Ausente de sua cidade natal por dez anos, ele finalmente retorna para finalizar a venda dos imóveis herdados dos pais, aproveitando a viagem para rever os velhos amigos de infância. Prestes a embarcar de volta à Europa, ele dá uma passada na casa de um destes companheiros, que está comemorando aniversário, e acaba reencontrando uma antiga namorada da juventude, que, agora mãe de gêmeas, permanece sendo o único amor que experimentou na vida.

Mais uma vez construindo sua narrativa a partir de eventos concentrados em um curto espaço de tempo, o cineasta chileno Matías Bize transforma A Vida dos Peixes em um curioso exemplar do gênero road movie, já que a estrada percorrida por Andrés encontra-se, de certa maneira, toda localizada no interior de uma casa – e cada aposento percorrido leva o sujeito a encontrar alguém de seu passado e a mergulhar em memórias e traumas antigos.
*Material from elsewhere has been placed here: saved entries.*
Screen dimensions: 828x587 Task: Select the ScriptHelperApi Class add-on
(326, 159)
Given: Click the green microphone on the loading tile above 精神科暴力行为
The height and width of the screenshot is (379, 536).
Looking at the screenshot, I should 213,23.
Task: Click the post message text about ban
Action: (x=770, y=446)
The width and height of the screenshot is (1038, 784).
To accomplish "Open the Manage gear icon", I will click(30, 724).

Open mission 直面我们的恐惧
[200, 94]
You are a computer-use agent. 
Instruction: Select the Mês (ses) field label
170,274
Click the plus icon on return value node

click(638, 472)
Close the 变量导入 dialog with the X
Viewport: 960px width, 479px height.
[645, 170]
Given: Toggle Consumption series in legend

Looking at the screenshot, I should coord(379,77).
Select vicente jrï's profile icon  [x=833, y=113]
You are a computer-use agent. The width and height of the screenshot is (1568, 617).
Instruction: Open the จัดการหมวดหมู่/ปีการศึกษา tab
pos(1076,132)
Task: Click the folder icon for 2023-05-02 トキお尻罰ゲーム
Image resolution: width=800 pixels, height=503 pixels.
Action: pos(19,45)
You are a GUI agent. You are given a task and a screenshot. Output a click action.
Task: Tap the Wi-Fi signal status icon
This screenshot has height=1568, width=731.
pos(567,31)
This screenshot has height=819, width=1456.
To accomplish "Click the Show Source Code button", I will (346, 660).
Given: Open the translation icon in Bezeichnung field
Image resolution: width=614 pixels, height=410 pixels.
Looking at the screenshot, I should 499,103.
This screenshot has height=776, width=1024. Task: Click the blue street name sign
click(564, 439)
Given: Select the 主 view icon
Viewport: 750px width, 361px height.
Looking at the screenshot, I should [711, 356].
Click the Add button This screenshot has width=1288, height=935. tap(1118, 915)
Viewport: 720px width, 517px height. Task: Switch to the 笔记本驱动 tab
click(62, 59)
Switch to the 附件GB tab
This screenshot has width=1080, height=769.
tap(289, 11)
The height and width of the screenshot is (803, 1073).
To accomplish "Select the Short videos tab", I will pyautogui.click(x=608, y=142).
Melancólico do início ao fim, o filme é beneficiado por uma trilha incidental evocativa e também pelos diálogos adultos que refletem com propriedade as discussões e dúvidas de pessoas que já atingiram certo nível de maturidade.

E se digo “certo nível” é porque a exceção fica, em parte, por conta do protagonista, que – como bem apontado por sua ex-namorada – parece não perceber que seus velhos conhecidos levaram suas vidas adiante enquanto ele, por permanecer sempre em movimento, paradoxalmente estacionou em um determinado ponto de sua existência, prendendo-se a um passado que nem sempre se preocupa em considerar as consequências de decisões impulsivas.

Estudo de personagem sensível e até mesmo doce em certos instantes, A Vida dos Peixes é um longa que comprova a maturidade crescente de seu ainda jovem diretor, o que é sempre algo prazeroso de se constatar. .

Observação: esta crítica foi originalmente publicada como parte da cobertura do Festival do Rio de 2010 – daí seu tamanho reduzido.